To document pulse migrations of ancestral Chugach populations of Kachemak Bay and Prince William Sound to the Kenai Coast during cooler climatic intervals and away from it during warmer intervals we compare climate data and radiocarbon dates from the three areas, dendrochronologically calibrated using the Oxford University OxCal program (Version 4.4, https://c14.arch.ox.ac.uk/oxcal.html; Supplementary Table S1). Dates are presented with two standard deviation error ranges (totaling 95.4% probability) and median intercept dates. All dates are on wood charcoal. Species identifications have been reported for < 5 samples, posing the risk of overestimating age by dating charcoal from the inner growth rings of long-lived species such as Sitka spruce (Picea sitchensis).

We interpret temporal gaps in dates as evidence of abandonment and population movement between areas, defining gaps as intervals of at least 100 years with ≤ 1 median intercepts. All known (published and unpublished) dates from the region with median calibrated ages of 2,000 years or less (n = 172) are included (Workman, 1977; Workman et al., 1980, 1993, 1998; McMahan and Holmes, 1987; Dotter, 1988; Workman and Workman, 1988; Boraas and Klein, 1989, 1992; Haggarty et al., 1991; Reger et al., 1991; Yarborough, 1992, 1997; Dekin et al., 1993; Yarborough and Yarborough, 1996; Martin, 2004). We also interpret apparent population shifts between the three study areas by using numbers of radiocarbon dates as a coarse population proxy and comparing those data to estimated air temperatures for each calendar year from 800 CE to 2010 CE (Wiles et al., 2014).
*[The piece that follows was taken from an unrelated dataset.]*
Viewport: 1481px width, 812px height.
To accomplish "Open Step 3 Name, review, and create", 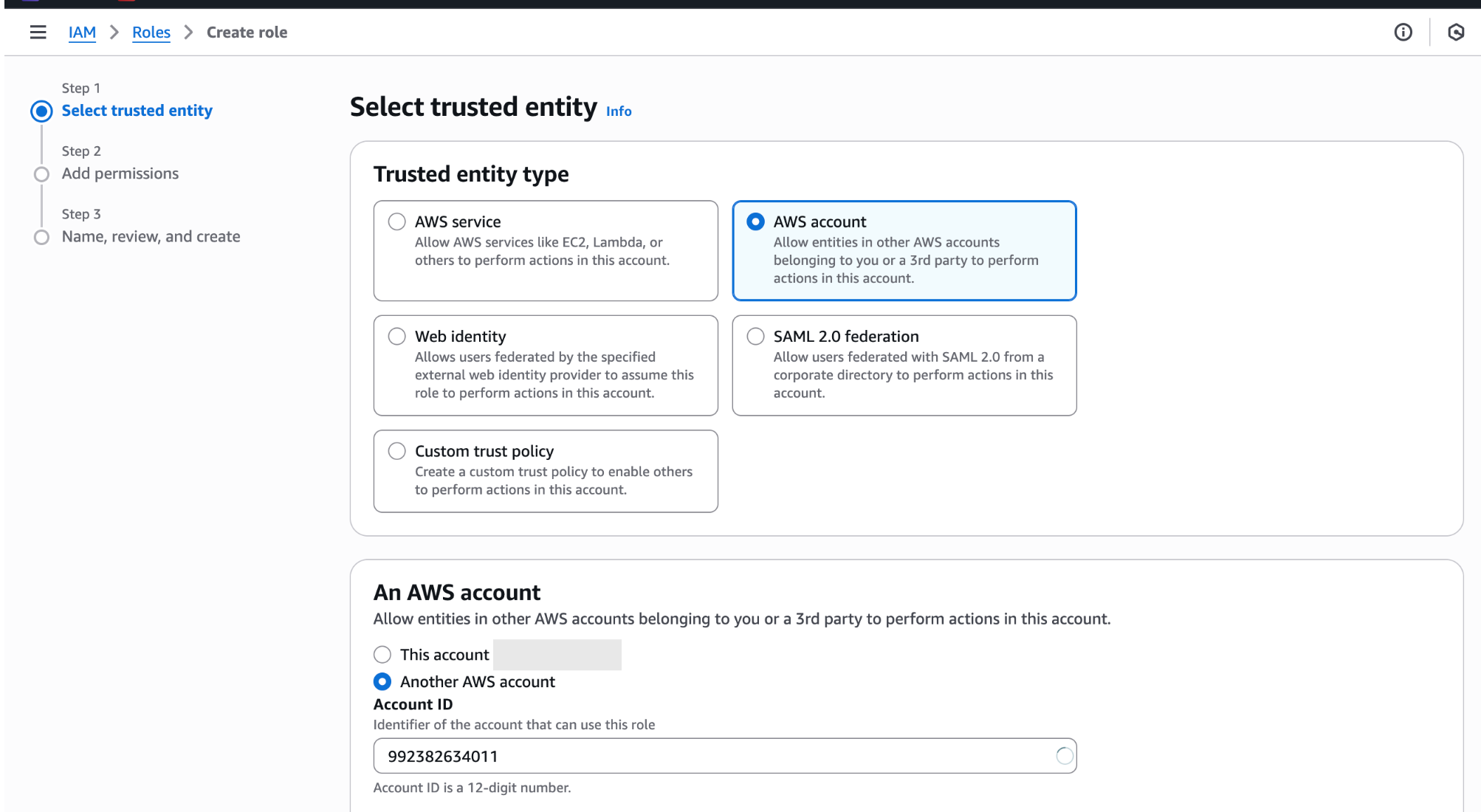I will [150, 236].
We use cross-correlation to statistically test the strength of this relationship and to account for time lags between climate signals and population movements.

To ground truth our model of Chugach migration and resource use on the Kenai Coast we present results of field studies of the glaciomarine ecology (Arimitsu et al., 2010, 2012) and archaeology (Crowell and Mann, 1998; Crowell et al., 2008) of two glacial fiords, Harris Bay and Aialik Bay, in Kenai Fjords National Park. We describe the ecosystem structure of the fiords based on oceanographic surveys, chlorophyll-a reflectance measurements, acoustic-trawl surveys for zooplankton and forage fish, and surveys of marine birds and mammals, demonstrating the influence of glacial mineral nutrients on primary productivity and the marine food web. Archaeological results including site locations, radiocarbon dates, structures, and artifact assemblages are described for four Chugach villages that were occupied intermittently during cold climate phases of the 12th through 19th centuries. Archaeofaunal assemblages are taxonomically identified and quantified by number of identified specimens (NISP) (Yarborough, 1998; Yesner, 2004, 2010; Hanson, 2007, 2009). We compare taxonomic frequencies to ecosystem proportionalities that characterized PDO phases of the 20th century and to subsistence species harvested by Chugach communities after a 1976 warm shift in the PDO.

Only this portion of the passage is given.